First, you must teach each component about each other
FLINK_CONNECT=$(./0.ec2-setup/flinkConnectionStringBuilder.sh)
sed -i "s/bootstrap\.servers=.*/bootstrap.servers=$FLINK_CONNECT/" 2.venturi/src/main/resources/kafka.properties
sed -i "s/bootstrap\.servers=.*/bootstrap.servers=$FLINK_CONNECT/" 1.mock-firehose/src/main/resources/kafka.properties
sed -i "s/bootstrap\.servers=.*/bootstrap.servers=$FLINK_CONNECT/" 3.flinkCC/src/main/resources/flink.properties
ZC=$(0.ec2-setup/kafkaZookeeperConnectStringBuilder.sh)
sed -i "s/zookeeper\.connect=.*/zookeeper.connect=$ZC/" 2.venturi/src/main/resources/kafka.properties
sed -i "s/zookeeper\.connect=.*/zookeeper.connect=$ZC/" 3.flinkCC/src/main/resources/flink.properties
Then build
./1.mock-firehose/build.sh
./2.venturi/build.sh
./3.flinkCC/build.sh
Presuming each sub-project is built, the following should get the files in place:
./3.flinkCC/deployJar.sh && ./3.flinkCC/deployProps.sh
./2.venturi/deploy.sh
./1.mock-firehose/deploy.sh
peg sshcmd-node literate-garbanzo 4 "sudo pip install virtualenv; mkdir ~/flasky; cd flasky; virtualenv ."

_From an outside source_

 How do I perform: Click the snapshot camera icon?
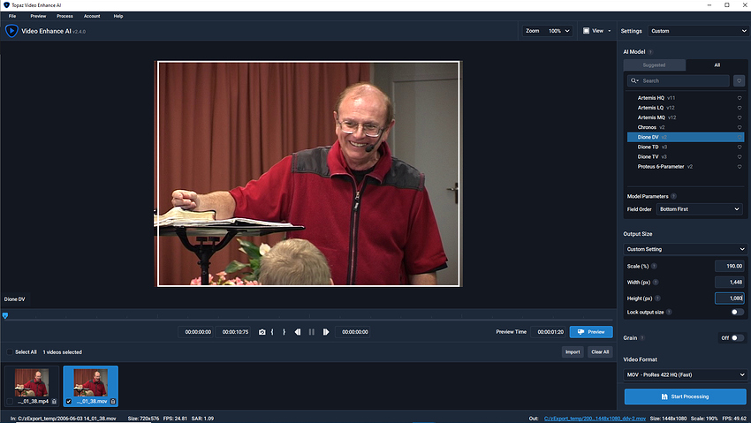click(262, 332)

FLINK_CONNECT=$(./0.ec2-setup/flinkConnectionStringBuilder.sh)
sed -i "s/bootstrap_servers='[^']*'/bootstrap_servers='$FLINK_CONNECT'/" 4.ui-server/uiserver/__init__.py
./4.ui-server/buildAndDeploy.sh
cd 5.kafkaRethink
mvn clean compile package
peg scp to-rem literate-garbanzo 1 target/kafkaRethink-0.0.1-jar-with-dependencies.jar /home/ubuntu
peg scp to-rem literate-garbanzo 1 runRethinkSink.sh /home/ubuntu
Create kafka topics with appropriate settings for this application
peg scp to-rem literate-garbanzo 1 0.ec2-setup/kafka-create-pulse-topics.sh /home/ubuntu/
peg sshcmd-node literate-garbanzo 1 "~/kafka-create-pulse-topics.sh"
Start services (this could take a minute):
./bin/service_start.sh
In four shells, connected to each node, run the following in screen sessions (or via nohup)
# on node 1
./runFlinkCC.sh&
./runRethinkSink.sh
# on node 2
./runVenturi.sh
# on node 3
#./runFirehose.sh
# on node 4
cd flasky
. bin/activate
./run.py
# to start the firehose
./bin/producers_start.sh
# to stop the firehose
./bin/producers_stop.sh